• _Work item_:
Retype the lines from the one containing "Task: Open the share options icon" through the last line of the entries below, exactly and in full, omitting every image.

• _Dataset records_:
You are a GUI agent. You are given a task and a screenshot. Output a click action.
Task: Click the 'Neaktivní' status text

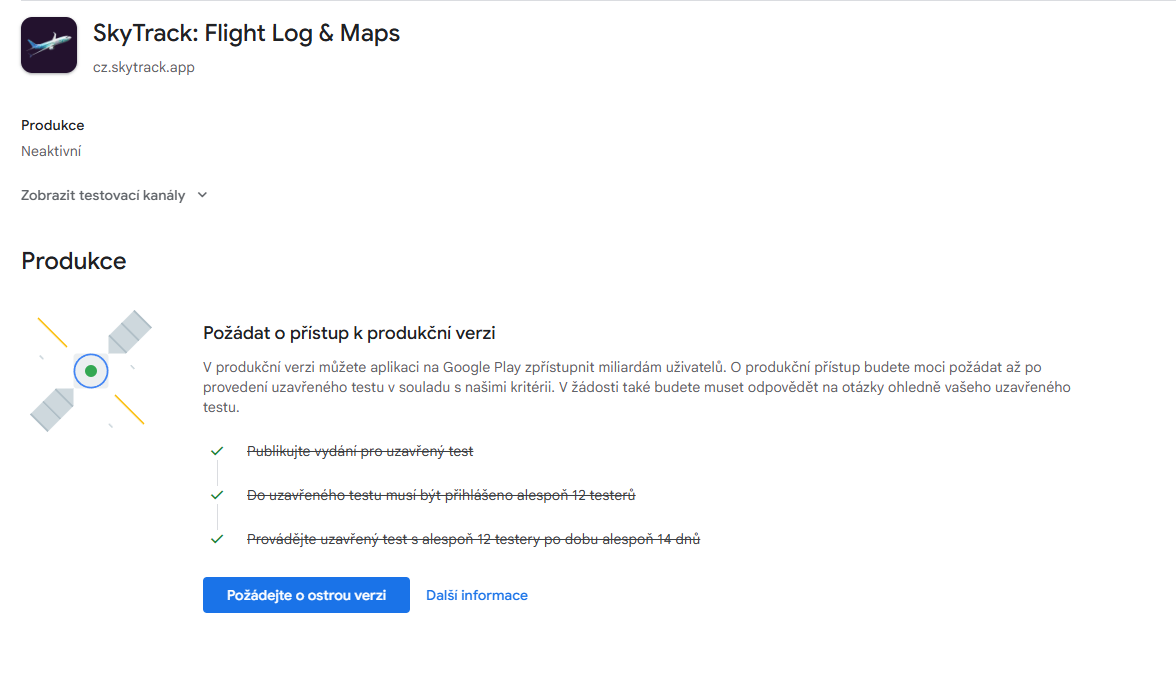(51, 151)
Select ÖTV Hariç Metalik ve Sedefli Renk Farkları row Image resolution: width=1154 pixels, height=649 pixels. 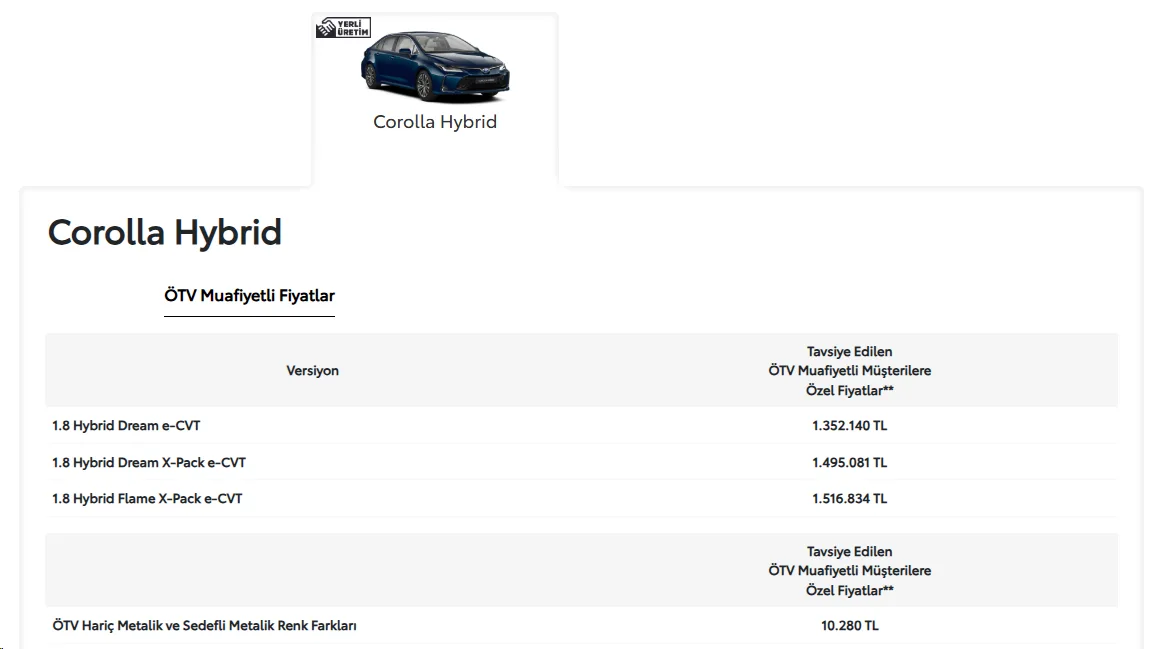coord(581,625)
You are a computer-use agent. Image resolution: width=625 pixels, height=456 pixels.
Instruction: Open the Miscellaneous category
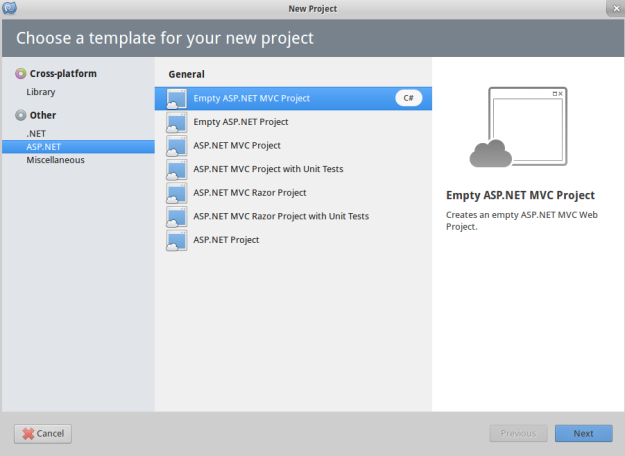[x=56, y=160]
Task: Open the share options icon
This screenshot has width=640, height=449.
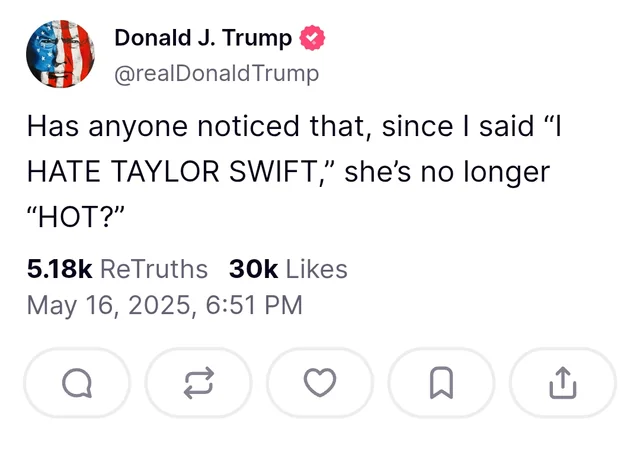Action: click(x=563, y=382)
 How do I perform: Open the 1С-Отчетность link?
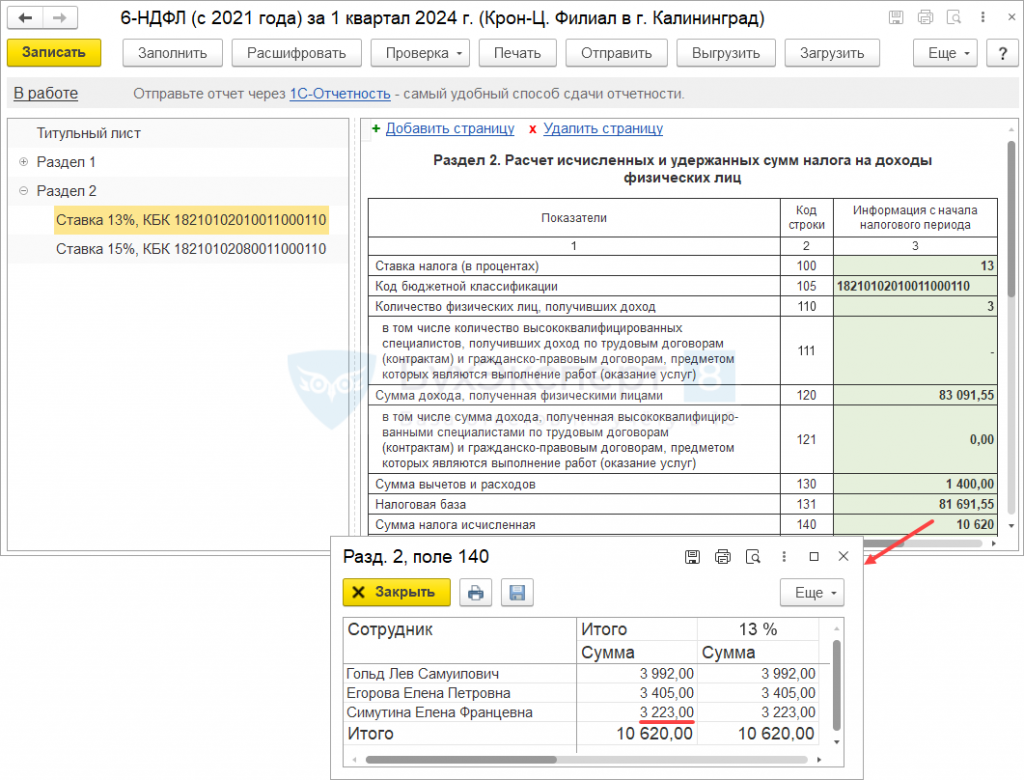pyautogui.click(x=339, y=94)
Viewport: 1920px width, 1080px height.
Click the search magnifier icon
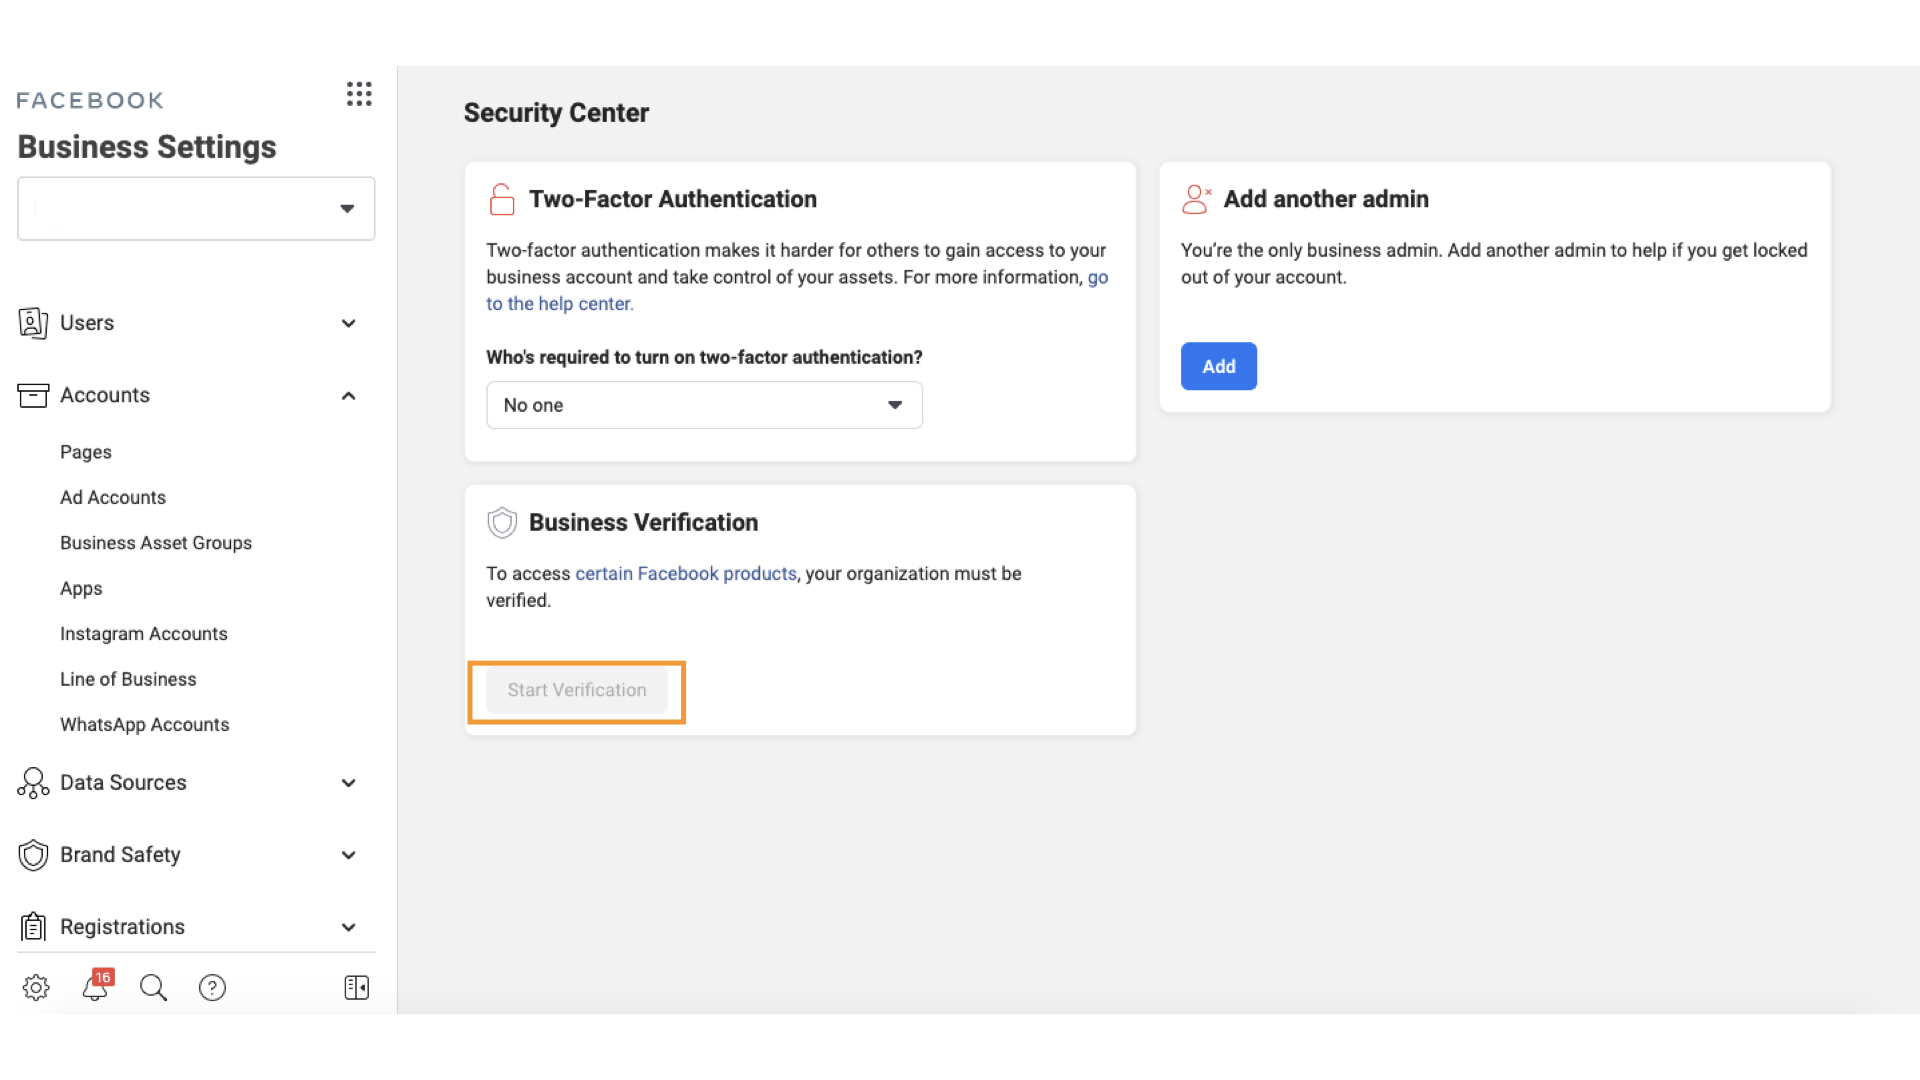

• _Worked solution_:
Task: Open the share options icon
This screenshot has width=640, height=449.
Action: click(x=563, y=382)
 How do I perform: Open the 1С-Отчетность link?
pyautogui.click(x=339, y=94)
Viewport: 1920px width, 1080px height.
Click the search magnifier icon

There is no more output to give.